Con la sentenza n. 1514 del 25 gennaio 2021 la Suprema Corte di Cassazione si è pronunciata in tema del licenziamento nullo, in quanto “ritorsivo”. In particolare, il Tribunale Supremo ha affermato che il licenziamento è nullo per motivo ritorsivo quando esso “costituisce l’unica effettiva ragione di recesso, ed esclusivo, nel senso che il motivo lecito formalmente addotto risulti insussistente nel riscontro giudiziale. Il motivo illecito può ritenersi esclusivo e determinante quando il licenziamento non sarebbe stato intimato se esso non ci fosse stato, e quindi deve costituire l’unica effettiva ragione del recesso, indipendentemente dal motivo formalmente addotto. L’esclusività sta a significare che il motivo illecito può concorrere con un motivo lecito, ma solo nel senso che quest’ultimo sia stato formalmente addotto, ma non sussistente nel riscontro giudiziale”. Gli Ermellini hanno voluto anche affrontare la questione delle cosiddette “ragioni inerenti l’attività produttiva” che legittimerebbero il giustificato motivo oggettivo di licenziamento.

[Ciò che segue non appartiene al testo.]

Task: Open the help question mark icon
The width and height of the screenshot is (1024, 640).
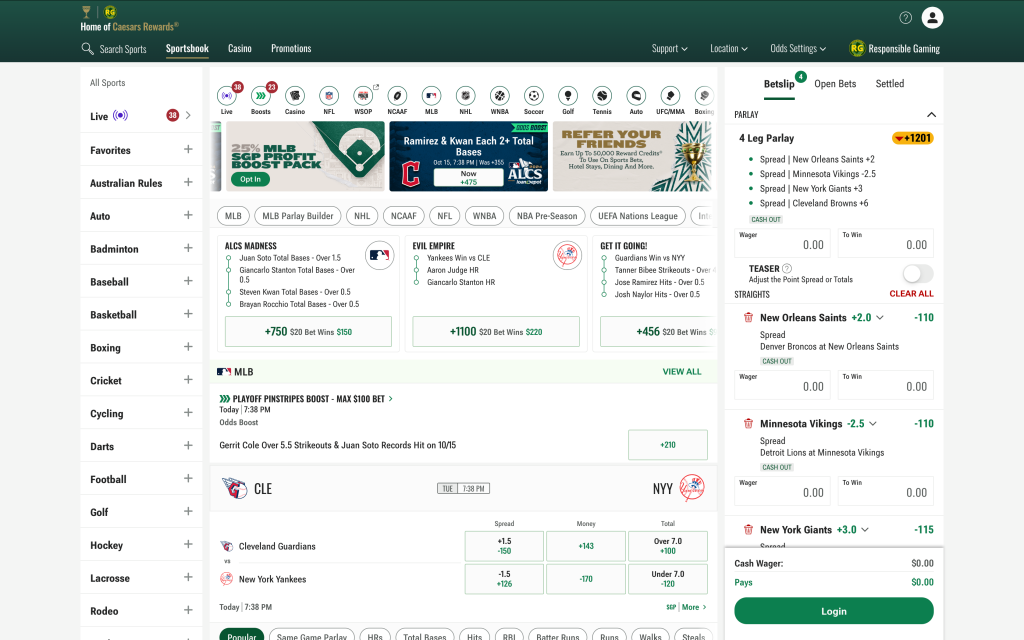Action: click(905, 17)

Secondo consolidato orientamento di legittimità, la ragione inerente all'attività produttiva (art. 3 legge n. 604 del 1966) è quella che determina un effettivo ridimensionamento riferito alle unità di personale impiegate in una ben individuata posizione lavorativa, indipendentemente dall’esistenza di situazioni economiche sfavorevoli o di crisi aziendali. La modifica della struttura organizzativa che legittima l'irrogazione di un licenziamento per giustificato motivo oggettivo può essere colta non soltanto nell’esternalizzazione a terzi dell'attività alla quale è addetto il lavoratore licenziato, ma anche nella soppressione della funzione cui il lavoratore è adibito sia nella innovazione tecnologica che rende superfluo il suo apporto, sia nel perseguimento della migliore efficienza gestionale o produttiva o dell'incremento della redditività. Inoltre, secondo la Suprema Corte, l'andamento economico negativo dell'azienda non è un presupposto fattuale che il datore di lavoro deve necessariamente provare, dal momento che è sufficiente che le ragioni inerenti all'attività produttiva e all'organizzazione del lavoro, incluse quelle volte ad una migliore efficienza gestionale o ad un incremento della redditività, determinino un effettivo mutamento dell'assetto organizzativo mediante la soppressione di un’individuata posizione lavorativa.